Hot dang, do you see that oatmeal!? I’m so excited to share this recipe with you because it is not only super easy (obvi) but it is also SO delish. I’ve been a little stuck in a breakfast rut over the past couple of weeks and have been eating the same thing everyday. It’s so easy for me to pack a container of yogurt (siggi’s is my fav!), an apple or banana and some granola on my way out the door to eat once I get to the office. I throw it all in a bowl (sometimes with peanut butter) and get ready for my day while eating breakfast. Don’t get me wrong, I love these filling and delicious breakfast bowls, but I also like some variety in my breakfast game.
Sticking with the same food isn’t necessarily a bad thing, especially if you’re trying to stick to a healthy diet or want to lose weight, but it’s also nice to try something different ever now and then. On weekends, I make a point of shaking things up, which usually means pancakes or fancy breakfast quesadillas. This time, I made warm and cozy oatmeal!
I learned about the whipped banana oatmeal method a few years ago from Kath Eats Real Food and it makes the best extra fluffy and naturally sweetened oatmeal. It’s best to use extra ripe bananas since they are very sweet and easy to mash. I make this oatmeal on the stove because it gives me more control than the microwave. It’s pretty simple: when the oats are hot and have soaked up most of the water, you add the banana mash and whip everything quickly with a whisk until hot throughout and fluffy.
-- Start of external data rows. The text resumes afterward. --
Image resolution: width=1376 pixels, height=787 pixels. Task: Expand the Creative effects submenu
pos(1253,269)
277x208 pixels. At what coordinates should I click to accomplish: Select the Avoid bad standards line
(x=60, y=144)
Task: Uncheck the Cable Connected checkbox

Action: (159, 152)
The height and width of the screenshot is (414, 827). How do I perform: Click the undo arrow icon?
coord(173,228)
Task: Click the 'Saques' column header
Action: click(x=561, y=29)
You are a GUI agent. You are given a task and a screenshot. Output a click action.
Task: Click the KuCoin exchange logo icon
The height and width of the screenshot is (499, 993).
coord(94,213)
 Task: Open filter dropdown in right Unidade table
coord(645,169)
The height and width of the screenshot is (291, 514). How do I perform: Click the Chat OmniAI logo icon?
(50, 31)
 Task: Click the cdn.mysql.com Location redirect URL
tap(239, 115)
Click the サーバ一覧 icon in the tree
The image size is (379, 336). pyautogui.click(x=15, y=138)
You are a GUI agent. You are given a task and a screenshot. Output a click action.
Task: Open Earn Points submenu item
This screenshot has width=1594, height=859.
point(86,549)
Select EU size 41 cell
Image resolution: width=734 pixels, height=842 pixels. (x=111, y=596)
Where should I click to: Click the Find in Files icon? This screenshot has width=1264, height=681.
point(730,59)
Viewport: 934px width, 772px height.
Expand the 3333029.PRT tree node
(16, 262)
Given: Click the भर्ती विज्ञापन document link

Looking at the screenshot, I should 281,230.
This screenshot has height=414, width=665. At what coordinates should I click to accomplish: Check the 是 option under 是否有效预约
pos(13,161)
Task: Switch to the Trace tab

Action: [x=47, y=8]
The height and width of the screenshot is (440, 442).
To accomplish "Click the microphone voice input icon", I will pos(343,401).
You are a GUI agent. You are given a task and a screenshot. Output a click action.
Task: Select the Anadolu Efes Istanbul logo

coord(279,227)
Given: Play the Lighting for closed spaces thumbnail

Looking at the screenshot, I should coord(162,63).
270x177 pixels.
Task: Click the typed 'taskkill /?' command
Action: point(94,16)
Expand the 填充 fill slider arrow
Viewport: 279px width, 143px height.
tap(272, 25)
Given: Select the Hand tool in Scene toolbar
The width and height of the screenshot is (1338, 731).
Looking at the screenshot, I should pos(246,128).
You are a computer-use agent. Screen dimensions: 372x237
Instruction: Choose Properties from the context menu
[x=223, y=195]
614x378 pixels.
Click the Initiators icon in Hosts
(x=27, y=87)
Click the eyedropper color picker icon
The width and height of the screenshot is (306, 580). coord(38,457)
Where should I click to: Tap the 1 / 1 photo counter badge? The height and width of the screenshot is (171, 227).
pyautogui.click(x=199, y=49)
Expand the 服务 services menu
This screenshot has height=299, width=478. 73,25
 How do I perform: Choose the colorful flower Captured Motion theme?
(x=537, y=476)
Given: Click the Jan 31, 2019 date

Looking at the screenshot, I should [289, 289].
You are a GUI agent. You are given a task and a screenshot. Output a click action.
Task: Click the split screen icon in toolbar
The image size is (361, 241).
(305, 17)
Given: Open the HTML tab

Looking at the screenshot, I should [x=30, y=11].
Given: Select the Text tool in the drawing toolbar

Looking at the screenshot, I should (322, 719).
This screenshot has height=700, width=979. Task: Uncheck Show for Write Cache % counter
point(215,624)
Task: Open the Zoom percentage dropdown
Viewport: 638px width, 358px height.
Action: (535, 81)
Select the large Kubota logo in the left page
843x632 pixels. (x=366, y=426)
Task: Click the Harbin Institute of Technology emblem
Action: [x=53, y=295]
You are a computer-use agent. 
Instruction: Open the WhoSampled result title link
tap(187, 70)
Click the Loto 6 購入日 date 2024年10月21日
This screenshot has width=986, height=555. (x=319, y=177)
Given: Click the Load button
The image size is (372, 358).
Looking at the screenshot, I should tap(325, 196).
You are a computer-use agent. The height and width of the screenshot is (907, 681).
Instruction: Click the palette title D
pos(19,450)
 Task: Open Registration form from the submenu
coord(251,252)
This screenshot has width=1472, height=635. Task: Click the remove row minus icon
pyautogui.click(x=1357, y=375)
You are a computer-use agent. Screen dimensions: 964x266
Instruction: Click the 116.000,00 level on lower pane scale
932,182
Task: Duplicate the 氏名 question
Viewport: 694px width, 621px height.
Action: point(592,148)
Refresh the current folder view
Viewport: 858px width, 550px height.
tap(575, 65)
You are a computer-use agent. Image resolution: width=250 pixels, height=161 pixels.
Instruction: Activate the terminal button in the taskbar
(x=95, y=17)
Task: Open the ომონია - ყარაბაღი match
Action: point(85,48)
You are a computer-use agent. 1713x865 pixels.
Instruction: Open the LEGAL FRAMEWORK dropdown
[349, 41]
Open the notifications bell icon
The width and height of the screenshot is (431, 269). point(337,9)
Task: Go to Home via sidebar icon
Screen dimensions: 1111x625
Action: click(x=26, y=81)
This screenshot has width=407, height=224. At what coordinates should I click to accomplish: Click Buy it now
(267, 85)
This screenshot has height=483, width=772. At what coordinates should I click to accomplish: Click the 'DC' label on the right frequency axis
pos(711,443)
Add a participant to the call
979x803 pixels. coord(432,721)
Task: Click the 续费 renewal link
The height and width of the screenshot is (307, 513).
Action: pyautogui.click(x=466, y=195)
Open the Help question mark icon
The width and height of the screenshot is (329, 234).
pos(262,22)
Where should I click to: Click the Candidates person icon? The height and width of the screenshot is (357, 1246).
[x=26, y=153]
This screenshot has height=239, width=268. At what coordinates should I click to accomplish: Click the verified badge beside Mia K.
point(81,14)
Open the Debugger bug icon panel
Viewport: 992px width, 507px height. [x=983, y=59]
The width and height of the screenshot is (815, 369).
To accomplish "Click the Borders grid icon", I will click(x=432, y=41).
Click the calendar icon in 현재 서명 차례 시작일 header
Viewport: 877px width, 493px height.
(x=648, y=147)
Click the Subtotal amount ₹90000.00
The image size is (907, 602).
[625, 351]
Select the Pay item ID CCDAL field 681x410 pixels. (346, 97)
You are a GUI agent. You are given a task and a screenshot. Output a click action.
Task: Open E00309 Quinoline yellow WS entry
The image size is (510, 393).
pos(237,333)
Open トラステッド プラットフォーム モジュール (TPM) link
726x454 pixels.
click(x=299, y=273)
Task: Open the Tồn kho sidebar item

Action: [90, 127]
You can think of this oatmeal as a blank canvas. I chose to turn it into a classic- pb & j- version this time, but the world is your oyster. The combinations are endless- nutella with banana slices, chocolate chips, dried fruit, fresh fruit, granola…and the list goes on! For this particular recipe, natural unsweetened peanut butter and strawberry jam are the only toppings you need, but I added some hemp seeds for good measure (and extra protein).
So get those bananas ready and cozy up on the weekend with this oatmeal. I couldn’t think of a better start to the weekend.
What’s your go-to breakfast? And how do you change things up?
- 1 cup rolled oats, gluten free optional
- 2 cups water
- 1 medium extra ripe banana, peeled and mashed
- 2 tablespoons natural unsweetened peanut butter
- 2 tablespoons strawberry (or other flavor) jam
- hemp or chia seeds, for topping
- cinnamon sugar, for topping
- Add oats and water to a saucepan and heat on medium.
- Once boiling, turn the heat down low and cook until almost all the water is absorbed (this will only a few minutes so watch it carefully). Turn off the heat, add the banana mash, and whisk vigorously for about a minute or until everything hot and the oats are fluffy.
- Serve and top with half the peanut butter and jam, and sprinkle with hemp or chia seeds.
- To make the cinnamon sugar, mix equal parts cinnamon and brown, white, or coconut sugar. You'll only need a little for this recipe, but you can save any extra to sprinkle on yogurt, pancakes, sliced apples, you name it!